* _What needs to be done_
Can you rewrite all of the records below with "icon" changed to "button" and everything else kept the same, leaving out the pictures?

* _Data_

>> START

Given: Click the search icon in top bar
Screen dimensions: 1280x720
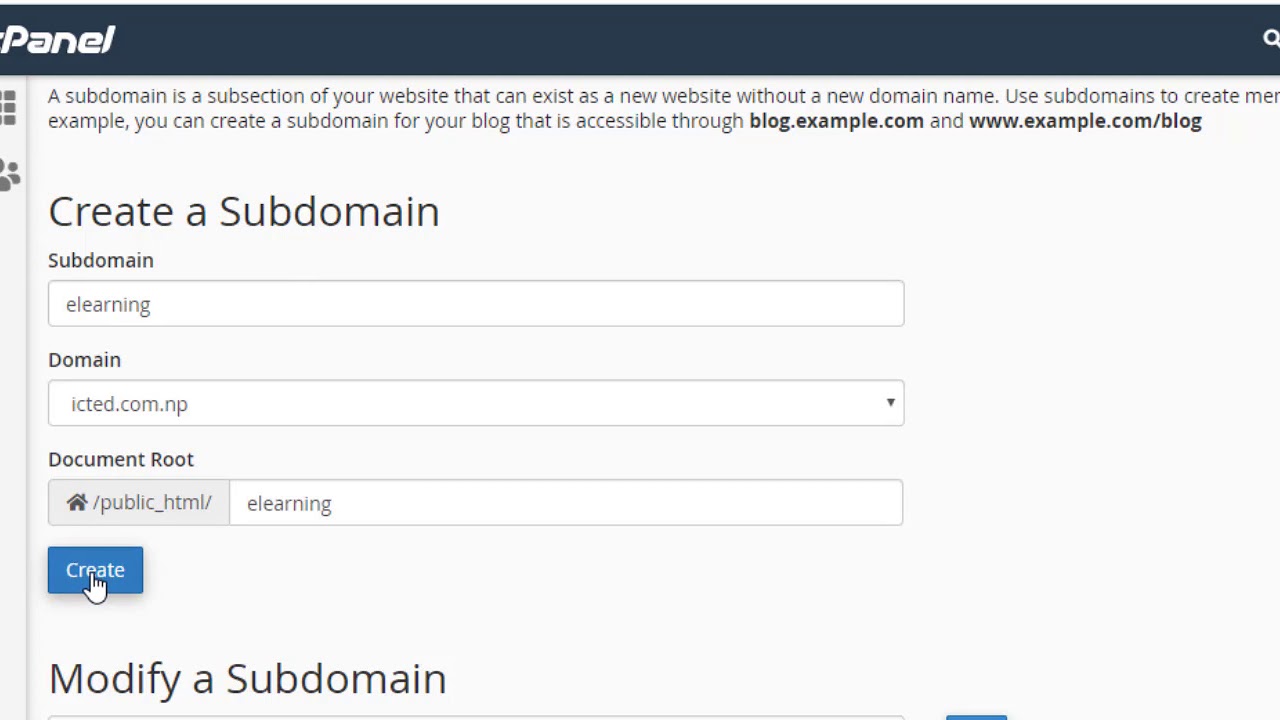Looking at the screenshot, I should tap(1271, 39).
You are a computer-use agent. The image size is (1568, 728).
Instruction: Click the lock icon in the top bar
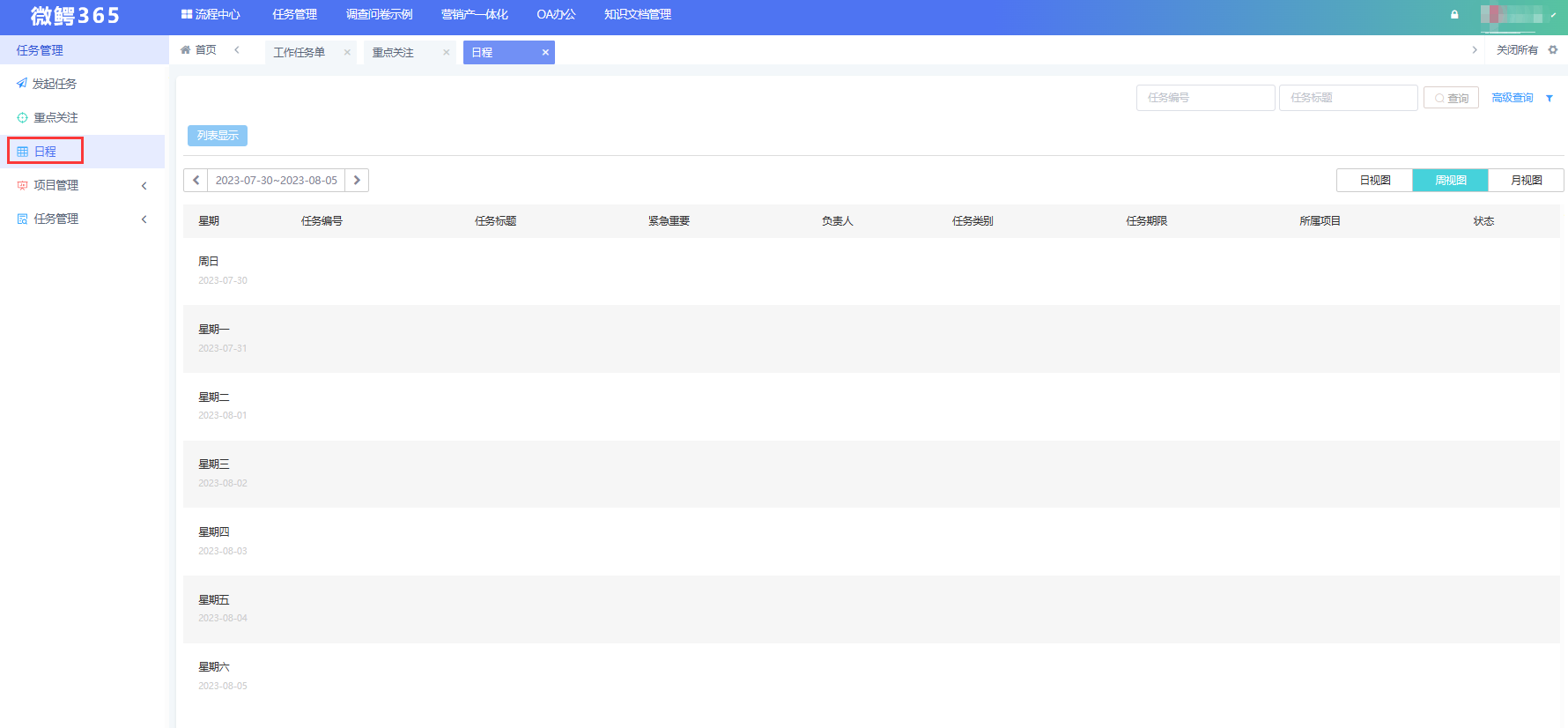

>> END

* _Result of this task_
Given: Click the search button in top bar
Screen dimensions: 1280x720
Looking at the screenshot, I should tap(1271, 39).
You are a computer-use agent. The image size is (1568, 728).
Instruction: Click the lock button in the top bar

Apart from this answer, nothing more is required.